Material shown start
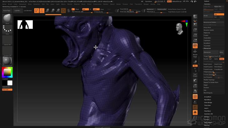
Task: Activate the Edit mode button
Action: (36, 11)
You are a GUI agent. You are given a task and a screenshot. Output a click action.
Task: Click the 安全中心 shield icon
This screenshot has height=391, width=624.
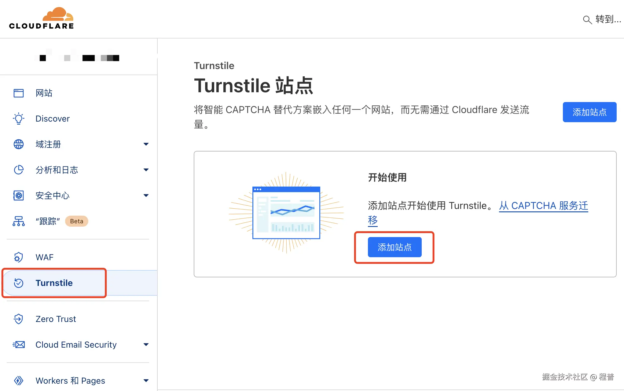19,196
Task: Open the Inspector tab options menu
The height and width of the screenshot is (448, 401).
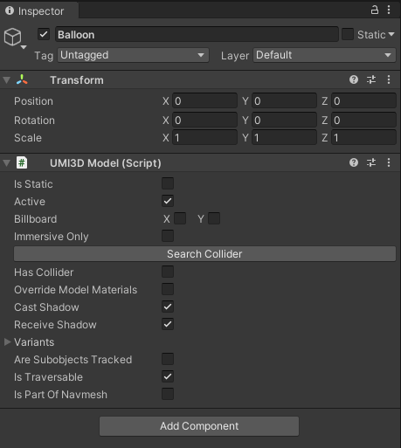Action: point(389,10)
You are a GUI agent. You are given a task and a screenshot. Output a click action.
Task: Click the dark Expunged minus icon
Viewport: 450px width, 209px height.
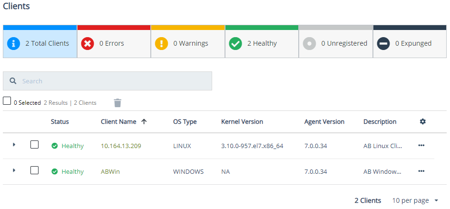(x=383, y=43)
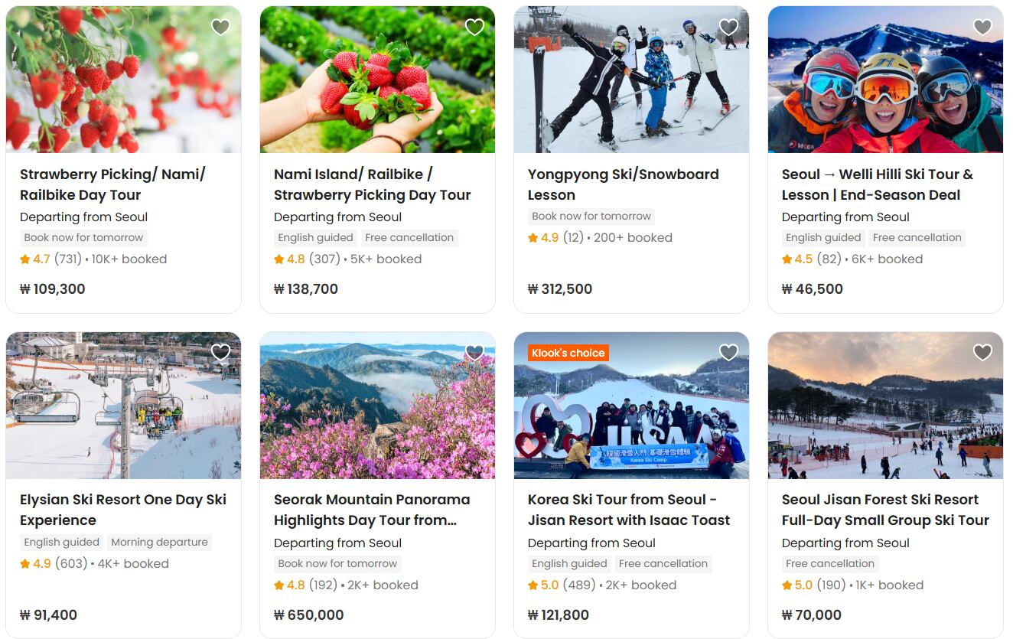Click the ₩ 46,500 Welli Hilli price
This screenshot has height=639, width=1013.
[813, 289]
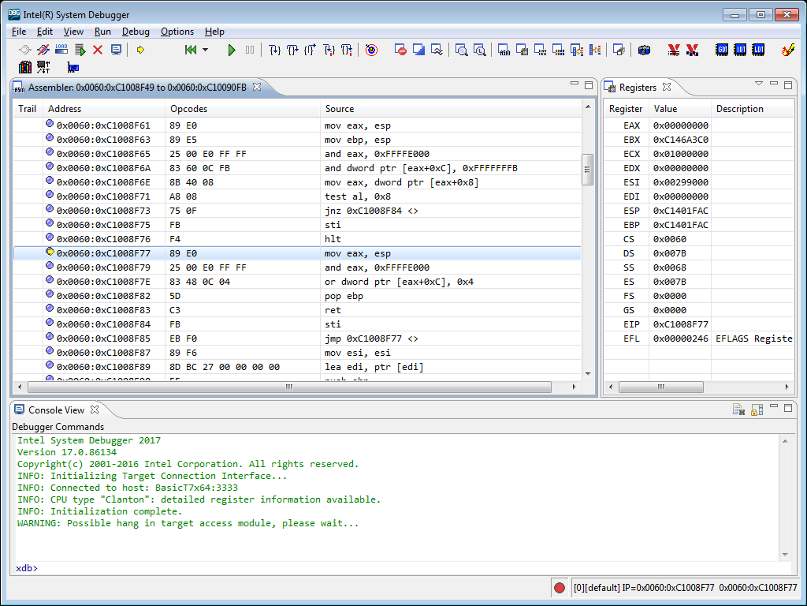Maximize the Assembler panel
The width and height of the screenshot is (807, 606).
[589, 84]
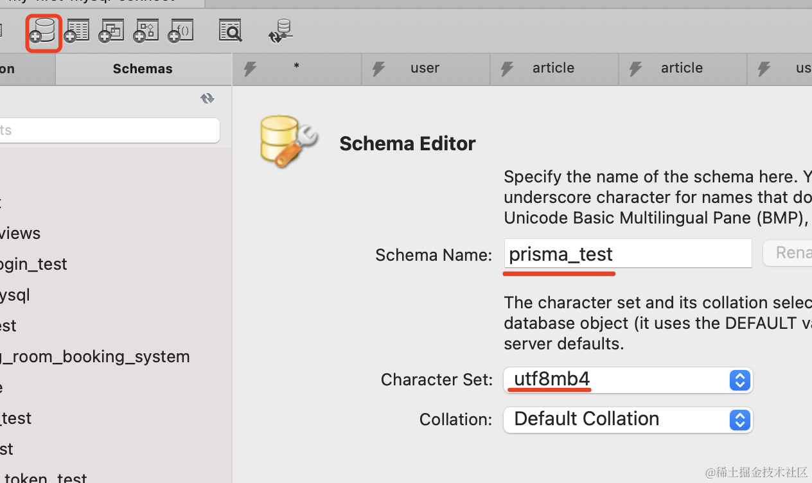Switch to the user query tab
812x483 pixels.
[425, 68]
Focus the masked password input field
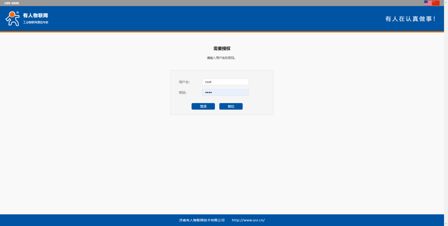448x226 pixels. [225, 93]
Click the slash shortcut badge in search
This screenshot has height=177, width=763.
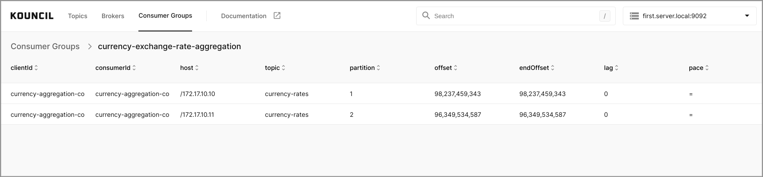[605, 16]
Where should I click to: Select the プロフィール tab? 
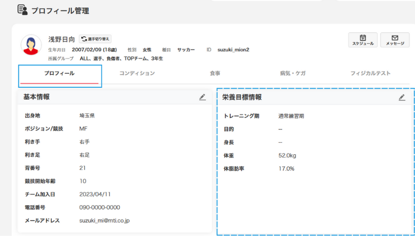[59, 73]
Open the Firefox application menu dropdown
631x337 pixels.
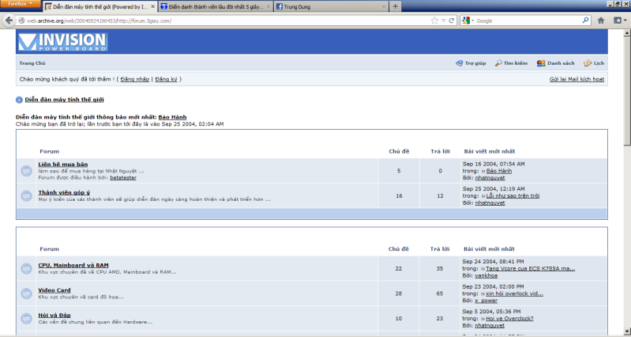(20, 5)
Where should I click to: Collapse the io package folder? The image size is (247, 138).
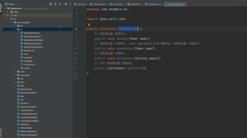14,30
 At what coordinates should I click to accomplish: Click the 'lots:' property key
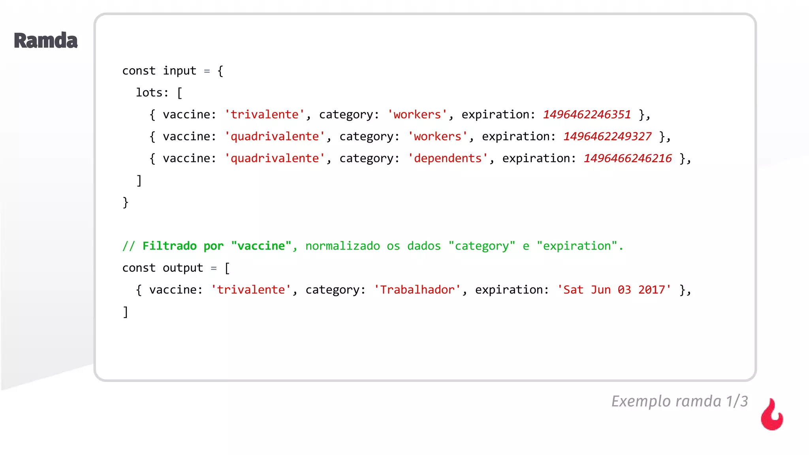[x=152, y=92]
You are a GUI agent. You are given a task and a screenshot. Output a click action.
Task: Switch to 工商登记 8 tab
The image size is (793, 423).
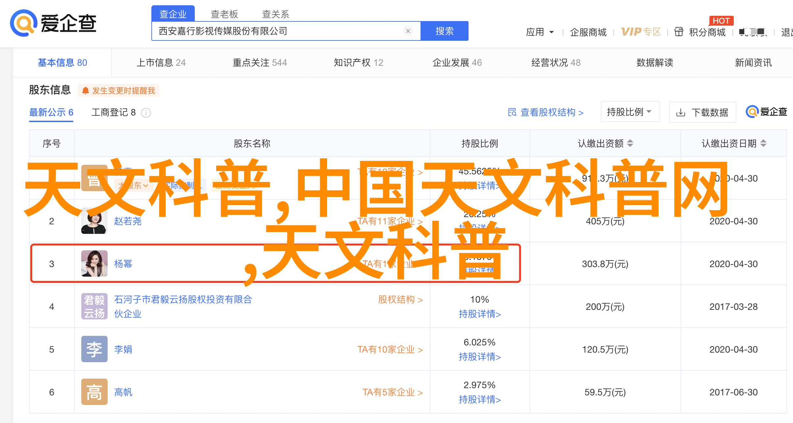tap(114, 112)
Material shown end
What is asked: Turn every entry above into a numbered list with one line per item, skipping any blank lines. Leave the pictures out.

Solution to the exercise:
1. Task: Activate the Edit mode button
2. Action: (36, 11)
3. You are a GUI agent. You are given a task and a screenshot. Output a click action.
4. Task: Click the 安全中心 shield icon
5. This screenshot has height=391, width=624.
6. 19,196
7. Task: Open the Inspector tab options menu
8. The height and width of the screenshot is (448, 401).
9. Action: point(389,10)
10. You are a GUI agent. You are given a task and a screenshot. Output a click action.
11. Task: Click the dark Expunged minus icon
12. Viewport: 450px width, 209px height.
13. (x=383, y=43)
14. Click the ₩ 46,500 Welli Hilli price
15. This screenshot has height=639, width=1013.
16. [813, 289]
17. Maximize the Assembler panel
18. The width and height of the screenshot is (807, 606).
19. [589, 84]
20. Switch to the user query tab
21. 812x483 pixels.
22. [425, 68]
23. Focus the masked password input field
24. 448x226 pixels. [225, 93]
25. Click the slash shortcut badge in search
26. This screenshot has height=177, width=763.
27. [605, 16]
28. Where should I click to: Select the プロフィール tab? 
29. [59, 73]
30. Open the Firefox application menu dropdown
31. 631x337 pixels.
32. (20, 5)
33. Where should I click to: Collapse the io package folder? The image size is (247, 138).
34. 14,30
35.  At what coordinates should I click to accomplish: Click the 'lots:' property key
36. [x=152, y=92]
37. You are a GUI agent. You are given a task and a screenshot. Output a click action.
38. Task: Switch to 工商登记 8 tab
39. The image size is (793, 423).
40. tap(114, 112)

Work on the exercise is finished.